Besides using Google Classroom, Zhang intends to continue utilizing platforms such as Peardeck, which allows her to see student answers instantly and provide individual feedback. In addition, she has been having “side talks” in class, where she will enter breakout rooms to chat with students, allowing them to communicate better. “These side talks establish the connection between teachers and the students when we don’t have in-person communications,” she said. She aims to build and maintain individual connections with her students during both remote and in-person classes.
Besides new teaching strategies, remote learning has also given students and teachers a newfound appreciation for in-school learning, and many are eager to return. “I am looking forward to real, human interaction. It's not so easy to make new friends or to create meaningful relationships with your teachers online,” Chen said.

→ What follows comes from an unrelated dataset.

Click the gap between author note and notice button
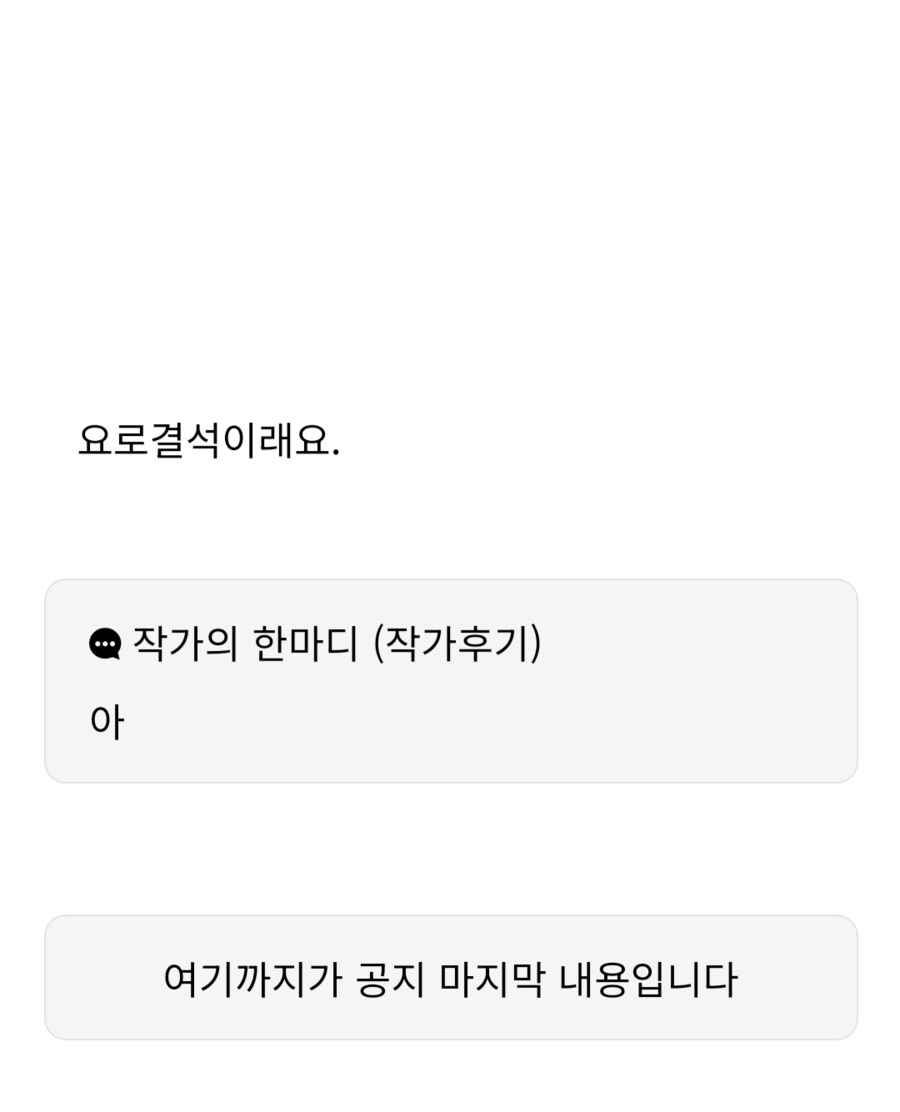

Zhang expressed similar sentiments: “I miss those talks in the hallway, in the office, before the class, and after the class, which help me to know my students more.”
Rubinstein has also noticed the impact of remote learning on students, especially in breakout rooms. “In my regular class, in-person, people really take group work really seriously [...] So, I figured in a pandemic, that would be everyone’s favorite part, when you go into groups. And I find that one-third to one-half of the students are not really actively engaged in the group work.” Returning back to in-person learning will mean more intimate bonds not only between teachers and students, but also between student and student.
Additionally, Zhang’s experiences in remote learning has further taught her that she could take her opportunity as a teacher to help students learn life skills, such as time and stress management. “I become more and more determined that the mental health of students is the key to successful learning,” Zhang said. “I need to be the anchor that encourages and cheers students up when they feel sad and overwhelmed.” Her emphasis on students’ happiness has pushed her to grow as a teacher and search for ways to help her students.
It’s clear that students and teachers have tried their best to adapt to remote learning, and some have found some aspects of it to be beneficial. Not only has implementing technology in the classroom or lengthening the time between classes made learning more effective and manageable, but remote learning has also allowed students and teachers to reflect on ways to create a school environment better suited for their education and health. “Remote learning taught me that what schools provide students with is more than just knowledge and skills, but also a community where students can socialize, support, and learn from each other,” Zhang said. The possibility of these new techniques being implemented in reality is an exciting prospect for teachers and students alike.